Classic Guilin Rice Noodles was packed at 1:15 on a Friday when I arrived, making for a brief wait for a table, but began clearing out quite rapidly around 1:30. The menu had been expanded quite a bit since my last visit, particularly with new lunch combos, and I was handed a stack of separately laminated sheets (including one for the lao you fen) along with the original main menu. The "old friend noodles" are available in a "small" or large bowl, and I wisely chose the small one, which is actually quite large. There's also a choice of beef, pork, or both. I chose both.

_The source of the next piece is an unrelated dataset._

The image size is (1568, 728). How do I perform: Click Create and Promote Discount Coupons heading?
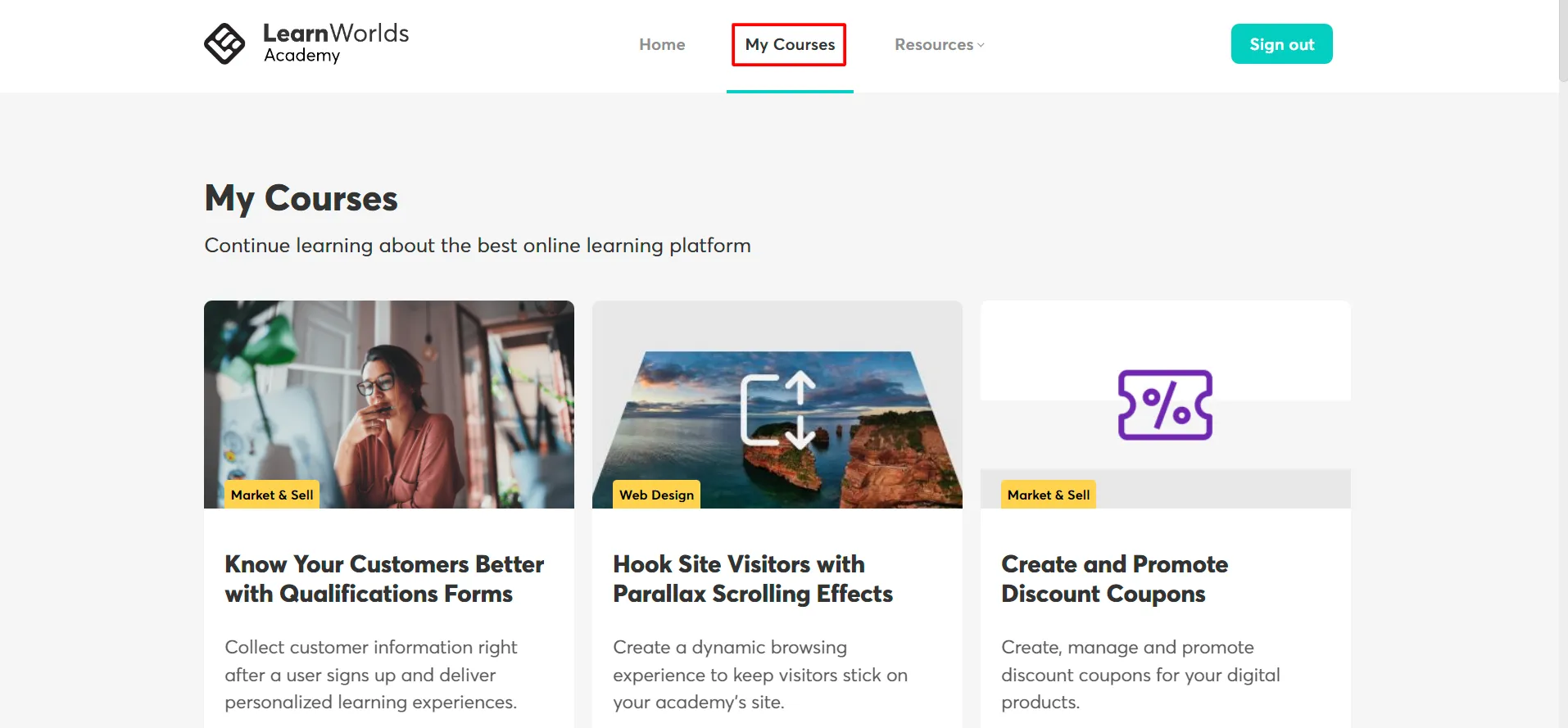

My bowl arrived about 10 minutes after ordering, the broth piping hot. It was a deep rich broth, markedly sour and spicy. Research indicates that lao you fen broth typically includes lobster sauce, but I can't confirm its presence in this instance. Fermented black bean was also an obvious contribution. The tartness of the broth comes unequivocally from sour bamboo shoots (an essential ingredient), and the spiciness appeared to come from both chili and black pepper. There was a decently high level of spice heat, enough to clear the sinuses. Also included was garlic, tomato, scallion tops, pickled green beans, and of course, beef and pork, some of which appeared to be chewy offal I didn't immediately recognize. The noodles themselves were up to the heavy lifting required to support the bold, sharp "multi-flavors" of the broth and toppings. Wide and thick enough to provide a good chew, they almost rivaled fresh wheat noodles.

Classic Guilin Rice Noodles is a gem of an operation, one I wish I could transport to my side of the Bay. As it is, I'm not going to wait for it to introduce another landmark Guangxi specialty to return.

Hello, 12th Street BART Station.

Where slurped: Classic Guilin Rice Noodles, 261A 10th Street, Oakland

Wednesday, November 12, 2014

Paper Cup Ramen With A Pedigree: Sachio's Ramen Shop at Seismic Joint


Doing ramen seems to be an obsession with chefs these days, regardless of how many other things they have on their plates. Or in their bowls. Generally these efforts are accompanied by advance social media buzz (which seems to be go hand in hand with ramen). As a result, it came as something of s surprise to me and apparently food media people when the otherwise undistinguished coffee and pastry bar Seismic Joint, attached to the Exploratorium, began offering ramen created by a legendary sushi chef who once presided over what the San Francisco Chronicle considered to be San Francisco's best sushi spot.

The chef in question, Sachio Kojima, once of Kabuto, currently serves up sashimi at Seaglass, the high-end cafeteria-style restaurant attached to The Exploratorium at the business end of Pier 15. Recently, and without fanfare, he added ramen to his repertoire, served at "Sachio's Ramen Shop" within Seismic Joint, at the Embarcadero end of Pier 15, next to the Exploratorium gift shop and just a few steps from the sidewalk. On offer are four different broths (shoyu, miso, Sea Salt, and a cod sour broth) either vegetarian for $8.50 or with chashu for a dollar more. Curry ramen is also available according to the chalkboard menu.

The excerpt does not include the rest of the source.